Por Redacción
Tijuana, 25 de julio de 2026.- En un periodo de casi cinco años, la gobernadora Marina del Pilar Ávila Olmeda dejó de ser el perfil político de mayor peso, poder e influencia en Baja California para convertirse en un blanco fácil de golpeteo, incluso dentro de la militancia aspiracionista de su propio partido y gobierno, según reporta el Semanario ZETA.
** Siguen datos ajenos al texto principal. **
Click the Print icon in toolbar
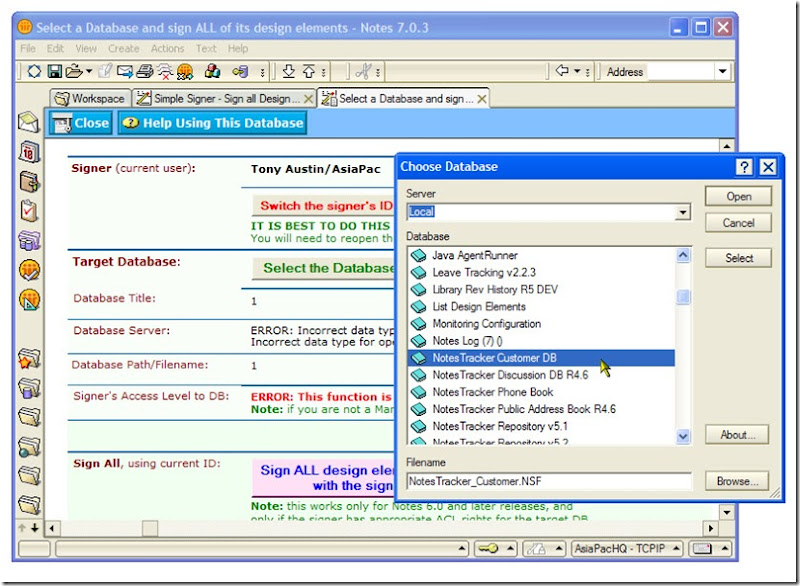click(x=145, y=72)
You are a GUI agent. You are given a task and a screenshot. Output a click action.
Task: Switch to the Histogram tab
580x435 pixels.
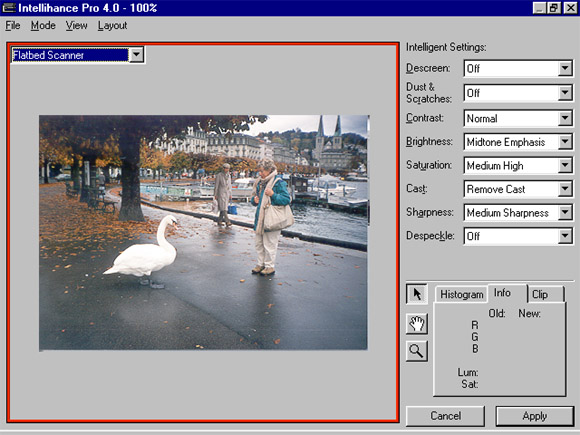pyautogui.click(x=462, y=294)
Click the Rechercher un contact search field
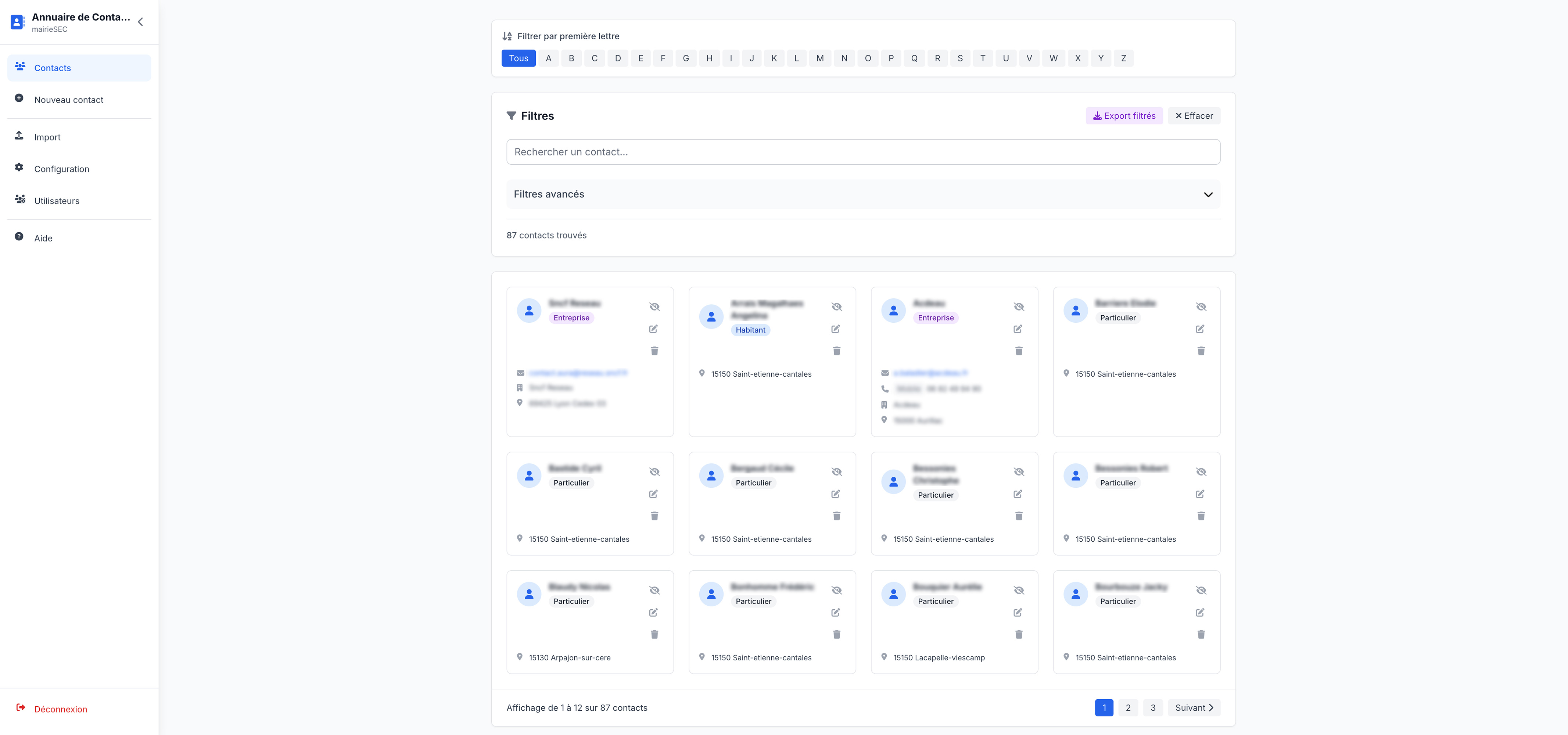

Eduardo Villa señala que dentro de Morena, el partido hegemónico en la entidad, “ya pocos se definen como ‘marinistas'”. Muchos de quienes buscaron un acercamiento para transitar en su administración hoy aprovechan cada oportunidad para descalificarla, cuestionarla y desconocerla como integrante del movimiento, a pesar de que hace poco hacían campaña con ella.
El analista indica que el punto de quiebre ocurrió a partir de la revocación de la visa de turista de la mandataria en los Estados Unidos. Desde ese momento, muchos decidieron alejarse o reducir sus interacciones y trabajo con ella, utilizando la preservación de dicho documento extranjero como una señal de alta moralidad propia, sin importar que esto hundiera más a la gobernadora.
La dinámica interna ha derivado en campañas negras en redes sociales donde se coloca a Ismael Burgueño Ruiz, alcalde de Tijuana con licencia, como un alfil de Carlos Torres Torres, exesposo de la gobernadora, mientras que a la senadora con licencia Julieta Ramírez Padilla se le identifica como pupila y cercana a Marina del Pilar. Villa describe esto como “la peor ofensa”, pues se presenta como desprestigio pertenecer al círculo de quien fue, por varios años, parte de la pareja más poderosa del Estado.
Esta estrategia es impulsada por militantes de Morena que buscan refugio y permanencia en alguno de los aspirantes a la Coordinación de la Defensa de la 4T. “Luego de ser la más aplaudida y respaldada por morenistas aspiracionistas, Marina del Pilar es herramienta de golpeteo en Morena para intentar subir escalones en la simpatía popular”, afirmó Villa.
Entre los ejemplos de este fenómeno se encuentran equipos cercanos a Julieta Ramírez Padilla y a Burgueño Ruiz, así como las declaraciones de Jesús Alejandro Ruiz Uribe, quien aprovecha espacios mediáticos para arrojar críticas duras a la mandataria estatal y a su exesposo evitando decir sus nombres. Situación similar ocurre con Evangelina Moreno y Fernando Castro Trenti.
A pesar de que la gobernadora creó una escuela política neomorenista a la que pertenecen figuras como Ramírez Padilla, los legisladores Jaime Cantón y Michelle Tejeda, y la regidora mexicalense Suhey Rocha Corrales, la lealtad se ha diluido. Según la investigación, muchos de estos actores le deben su presente político a Marina del Pilar y a Carlos Torres Torres, pero ahora ven en la mandataria una catapulta para posicionarse a través del repudio.